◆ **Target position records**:

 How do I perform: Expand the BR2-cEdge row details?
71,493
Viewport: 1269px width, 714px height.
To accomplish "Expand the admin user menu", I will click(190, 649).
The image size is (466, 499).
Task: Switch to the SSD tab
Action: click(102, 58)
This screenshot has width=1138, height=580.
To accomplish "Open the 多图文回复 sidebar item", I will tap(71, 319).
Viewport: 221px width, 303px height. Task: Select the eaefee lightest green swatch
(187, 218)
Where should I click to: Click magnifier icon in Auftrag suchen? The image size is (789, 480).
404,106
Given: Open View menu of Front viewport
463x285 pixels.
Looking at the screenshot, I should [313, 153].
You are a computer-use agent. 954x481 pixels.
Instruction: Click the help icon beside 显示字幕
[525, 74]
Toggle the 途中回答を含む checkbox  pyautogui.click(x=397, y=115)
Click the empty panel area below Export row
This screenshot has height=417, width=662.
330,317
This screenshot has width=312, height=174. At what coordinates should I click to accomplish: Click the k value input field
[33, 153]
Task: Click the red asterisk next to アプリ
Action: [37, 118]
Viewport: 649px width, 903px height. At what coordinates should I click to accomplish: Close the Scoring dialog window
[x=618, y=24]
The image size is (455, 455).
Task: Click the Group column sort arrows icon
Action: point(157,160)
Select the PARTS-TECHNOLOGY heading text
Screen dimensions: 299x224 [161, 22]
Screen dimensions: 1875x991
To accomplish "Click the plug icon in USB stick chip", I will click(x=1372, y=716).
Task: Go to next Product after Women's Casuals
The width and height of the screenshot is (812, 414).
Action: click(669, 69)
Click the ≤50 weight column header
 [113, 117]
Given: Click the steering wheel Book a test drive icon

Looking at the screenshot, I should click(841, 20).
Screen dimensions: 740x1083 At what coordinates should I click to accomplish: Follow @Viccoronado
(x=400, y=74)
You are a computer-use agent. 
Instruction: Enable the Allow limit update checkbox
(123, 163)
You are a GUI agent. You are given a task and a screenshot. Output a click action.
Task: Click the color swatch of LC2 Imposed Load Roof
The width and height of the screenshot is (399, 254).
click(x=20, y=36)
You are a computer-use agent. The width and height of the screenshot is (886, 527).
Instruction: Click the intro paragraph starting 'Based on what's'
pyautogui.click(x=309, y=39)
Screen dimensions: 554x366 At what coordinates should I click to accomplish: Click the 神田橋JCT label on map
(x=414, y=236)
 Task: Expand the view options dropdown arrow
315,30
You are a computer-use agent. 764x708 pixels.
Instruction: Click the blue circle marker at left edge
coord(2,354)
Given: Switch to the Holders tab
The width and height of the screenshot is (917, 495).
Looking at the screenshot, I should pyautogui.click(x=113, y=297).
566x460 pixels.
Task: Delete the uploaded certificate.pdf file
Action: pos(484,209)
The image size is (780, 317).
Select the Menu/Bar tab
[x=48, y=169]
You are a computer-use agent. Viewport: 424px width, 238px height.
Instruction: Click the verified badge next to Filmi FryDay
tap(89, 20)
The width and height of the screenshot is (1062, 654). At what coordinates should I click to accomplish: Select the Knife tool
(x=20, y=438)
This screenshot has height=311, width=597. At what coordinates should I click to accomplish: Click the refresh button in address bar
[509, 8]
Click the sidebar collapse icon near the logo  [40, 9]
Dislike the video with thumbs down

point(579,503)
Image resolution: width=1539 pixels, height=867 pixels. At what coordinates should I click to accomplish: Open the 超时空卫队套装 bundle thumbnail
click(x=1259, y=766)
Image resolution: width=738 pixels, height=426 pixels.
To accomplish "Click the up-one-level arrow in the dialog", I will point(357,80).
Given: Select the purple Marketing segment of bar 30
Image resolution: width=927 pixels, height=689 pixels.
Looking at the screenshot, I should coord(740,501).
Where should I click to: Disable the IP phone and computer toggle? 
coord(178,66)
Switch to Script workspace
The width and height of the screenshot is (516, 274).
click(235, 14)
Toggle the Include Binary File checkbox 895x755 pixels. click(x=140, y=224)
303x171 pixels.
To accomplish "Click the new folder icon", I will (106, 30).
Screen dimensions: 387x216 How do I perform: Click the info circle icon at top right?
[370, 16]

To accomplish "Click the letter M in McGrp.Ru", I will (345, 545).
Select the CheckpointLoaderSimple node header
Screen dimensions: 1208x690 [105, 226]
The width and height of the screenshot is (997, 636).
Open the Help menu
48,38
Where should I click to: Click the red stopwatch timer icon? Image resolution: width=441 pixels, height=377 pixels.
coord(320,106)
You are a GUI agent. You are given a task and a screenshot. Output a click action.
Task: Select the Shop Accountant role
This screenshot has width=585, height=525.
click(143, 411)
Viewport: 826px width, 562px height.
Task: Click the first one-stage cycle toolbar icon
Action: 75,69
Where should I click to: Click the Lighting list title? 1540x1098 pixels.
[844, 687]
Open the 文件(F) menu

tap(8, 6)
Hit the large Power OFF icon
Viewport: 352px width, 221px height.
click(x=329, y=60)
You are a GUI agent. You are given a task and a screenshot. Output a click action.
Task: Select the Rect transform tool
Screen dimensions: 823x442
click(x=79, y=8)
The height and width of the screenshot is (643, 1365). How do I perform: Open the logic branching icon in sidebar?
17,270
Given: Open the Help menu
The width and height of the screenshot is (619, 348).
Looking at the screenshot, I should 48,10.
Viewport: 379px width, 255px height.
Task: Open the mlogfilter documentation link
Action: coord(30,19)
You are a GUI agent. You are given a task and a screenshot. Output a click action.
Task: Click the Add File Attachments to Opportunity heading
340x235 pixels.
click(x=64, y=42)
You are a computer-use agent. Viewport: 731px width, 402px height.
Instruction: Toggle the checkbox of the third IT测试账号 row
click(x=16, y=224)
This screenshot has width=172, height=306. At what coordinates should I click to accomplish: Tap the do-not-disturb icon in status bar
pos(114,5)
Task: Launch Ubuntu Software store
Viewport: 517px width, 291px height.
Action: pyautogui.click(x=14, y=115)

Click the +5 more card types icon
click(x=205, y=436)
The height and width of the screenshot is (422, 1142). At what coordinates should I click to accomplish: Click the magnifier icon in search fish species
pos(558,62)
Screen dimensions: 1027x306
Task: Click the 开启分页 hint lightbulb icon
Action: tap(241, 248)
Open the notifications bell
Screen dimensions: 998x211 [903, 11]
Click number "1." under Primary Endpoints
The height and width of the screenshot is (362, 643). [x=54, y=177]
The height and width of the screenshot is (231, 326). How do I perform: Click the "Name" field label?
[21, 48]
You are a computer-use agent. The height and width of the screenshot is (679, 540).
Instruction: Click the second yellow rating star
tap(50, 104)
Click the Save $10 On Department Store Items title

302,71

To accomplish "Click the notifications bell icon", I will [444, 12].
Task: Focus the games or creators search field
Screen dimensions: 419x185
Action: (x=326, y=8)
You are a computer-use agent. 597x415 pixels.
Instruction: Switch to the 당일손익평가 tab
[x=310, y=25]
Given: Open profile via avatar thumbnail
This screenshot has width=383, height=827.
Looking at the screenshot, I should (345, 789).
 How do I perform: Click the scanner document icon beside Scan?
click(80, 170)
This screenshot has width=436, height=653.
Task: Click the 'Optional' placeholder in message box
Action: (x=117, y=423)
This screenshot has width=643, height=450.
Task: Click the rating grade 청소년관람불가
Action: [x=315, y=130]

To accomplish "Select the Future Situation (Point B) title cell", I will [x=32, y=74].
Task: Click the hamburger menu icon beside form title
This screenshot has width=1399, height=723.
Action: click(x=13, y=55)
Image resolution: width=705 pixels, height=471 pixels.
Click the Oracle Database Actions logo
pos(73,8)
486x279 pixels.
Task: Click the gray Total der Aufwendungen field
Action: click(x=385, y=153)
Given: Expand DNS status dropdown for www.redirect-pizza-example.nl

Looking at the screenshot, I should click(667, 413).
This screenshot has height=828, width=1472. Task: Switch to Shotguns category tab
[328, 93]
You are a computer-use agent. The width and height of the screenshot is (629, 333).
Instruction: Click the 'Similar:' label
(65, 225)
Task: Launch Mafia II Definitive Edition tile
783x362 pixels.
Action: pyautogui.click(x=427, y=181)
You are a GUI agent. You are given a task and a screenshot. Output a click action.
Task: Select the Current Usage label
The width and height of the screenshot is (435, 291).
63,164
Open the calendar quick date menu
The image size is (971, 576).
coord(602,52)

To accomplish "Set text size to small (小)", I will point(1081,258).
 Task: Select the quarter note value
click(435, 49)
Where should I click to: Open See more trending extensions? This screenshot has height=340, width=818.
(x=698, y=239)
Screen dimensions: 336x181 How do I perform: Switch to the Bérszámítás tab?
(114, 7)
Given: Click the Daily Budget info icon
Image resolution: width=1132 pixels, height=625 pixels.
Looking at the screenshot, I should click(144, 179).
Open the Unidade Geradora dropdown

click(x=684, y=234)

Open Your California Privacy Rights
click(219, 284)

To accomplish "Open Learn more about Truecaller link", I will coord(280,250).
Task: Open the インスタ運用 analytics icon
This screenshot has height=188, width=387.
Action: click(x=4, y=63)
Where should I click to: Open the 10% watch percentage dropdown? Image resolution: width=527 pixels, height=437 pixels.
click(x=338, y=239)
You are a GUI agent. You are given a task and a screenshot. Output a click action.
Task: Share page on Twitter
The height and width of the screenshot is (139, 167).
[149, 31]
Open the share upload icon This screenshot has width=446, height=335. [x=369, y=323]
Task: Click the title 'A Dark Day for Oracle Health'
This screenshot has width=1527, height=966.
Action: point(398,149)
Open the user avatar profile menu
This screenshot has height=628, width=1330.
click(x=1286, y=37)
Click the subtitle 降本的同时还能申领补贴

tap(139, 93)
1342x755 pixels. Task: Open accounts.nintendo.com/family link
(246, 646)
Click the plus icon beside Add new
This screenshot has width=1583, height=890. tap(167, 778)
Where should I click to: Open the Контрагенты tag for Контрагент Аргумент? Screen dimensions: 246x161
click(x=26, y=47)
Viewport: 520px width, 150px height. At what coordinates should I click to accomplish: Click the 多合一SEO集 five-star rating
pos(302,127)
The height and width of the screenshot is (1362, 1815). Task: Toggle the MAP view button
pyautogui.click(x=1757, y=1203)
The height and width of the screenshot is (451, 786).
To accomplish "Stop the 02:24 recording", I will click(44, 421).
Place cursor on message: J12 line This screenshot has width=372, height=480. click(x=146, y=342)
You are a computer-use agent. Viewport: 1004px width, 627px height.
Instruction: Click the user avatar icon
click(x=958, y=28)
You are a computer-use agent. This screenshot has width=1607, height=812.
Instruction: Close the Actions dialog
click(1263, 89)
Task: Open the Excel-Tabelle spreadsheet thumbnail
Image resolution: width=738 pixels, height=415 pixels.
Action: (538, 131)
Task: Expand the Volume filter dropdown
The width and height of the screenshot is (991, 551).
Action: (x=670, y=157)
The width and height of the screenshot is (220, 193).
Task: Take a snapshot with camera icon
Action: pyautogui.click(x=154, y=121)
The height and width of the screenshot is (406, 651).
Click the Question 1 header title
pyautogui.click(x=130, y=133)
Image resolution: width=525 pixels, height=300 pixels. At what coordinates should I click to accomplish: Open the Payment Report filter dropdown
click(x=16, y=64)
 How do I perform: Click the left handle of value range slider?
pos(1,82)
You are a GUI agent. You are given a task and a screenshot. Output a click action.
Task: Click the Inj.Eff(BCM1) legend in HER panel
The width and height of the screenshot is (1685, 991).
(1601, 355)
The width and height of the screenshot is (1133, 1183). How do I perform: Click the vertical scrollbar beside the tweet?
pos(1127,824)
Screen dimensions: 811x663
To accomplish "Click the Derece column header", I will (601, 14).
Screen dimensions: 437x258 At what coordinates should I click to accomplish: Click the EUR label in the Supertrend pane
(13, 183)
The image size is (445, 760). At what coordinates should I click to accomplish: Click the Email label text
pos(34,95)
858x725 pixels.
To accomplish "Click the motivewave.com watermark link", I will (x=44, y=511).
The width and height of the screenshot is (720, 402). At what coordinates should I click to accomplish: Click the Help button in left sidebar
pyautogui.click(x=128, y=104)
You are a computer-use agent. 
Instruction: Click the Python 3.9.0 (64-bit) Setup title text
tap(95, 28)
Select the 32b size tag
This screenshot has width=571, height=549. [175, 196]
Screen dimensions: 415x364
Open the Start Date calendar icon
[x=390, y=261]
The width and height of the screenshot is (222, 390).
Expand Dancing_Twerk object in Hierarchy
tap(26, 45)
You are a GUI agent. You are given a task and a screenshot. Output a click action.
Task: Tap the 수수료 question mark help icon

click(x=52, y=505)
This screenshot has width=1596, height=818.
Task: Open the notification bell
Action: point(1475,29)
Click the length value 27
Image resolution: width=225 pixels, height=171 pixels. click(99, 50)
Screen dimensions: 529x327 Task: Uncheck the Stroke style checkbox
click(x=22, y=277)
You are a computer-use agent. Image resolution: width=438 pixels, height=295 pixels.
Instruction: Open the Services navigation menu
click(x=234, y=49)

◆ **Challenge**: Rewrite the rows starting at the line that contains "Toggle the Include" and ending at the line that contains "coord(320,106)", replacing "icon" with "button" and leaving everything else unchanged.

◆ **Written answer**:
Toggle the Include Binary File checkbox 895x755 pixels. click(x=140, y=224)
303x171 pixels.
To accomplish "Click the new folder button", I will (106, 30).
Screen dimensions: 387x216 How do I perform: Click the info circle button at top right?
[370, 16]

To accomplish "Click the letter M in McGrp.Ru", I will (345, 545).
Select the CheckpointLoaderSimple node header
Screen dimensions: 1208x690 [105, 226]
The width and height of the screenshot is (997, 636).
Open the Help menu
48,38
Where should I click to: Click the red stopwatch timer button? Image resolution: width=441 pixels, height=377 pixels.
coord(320,106)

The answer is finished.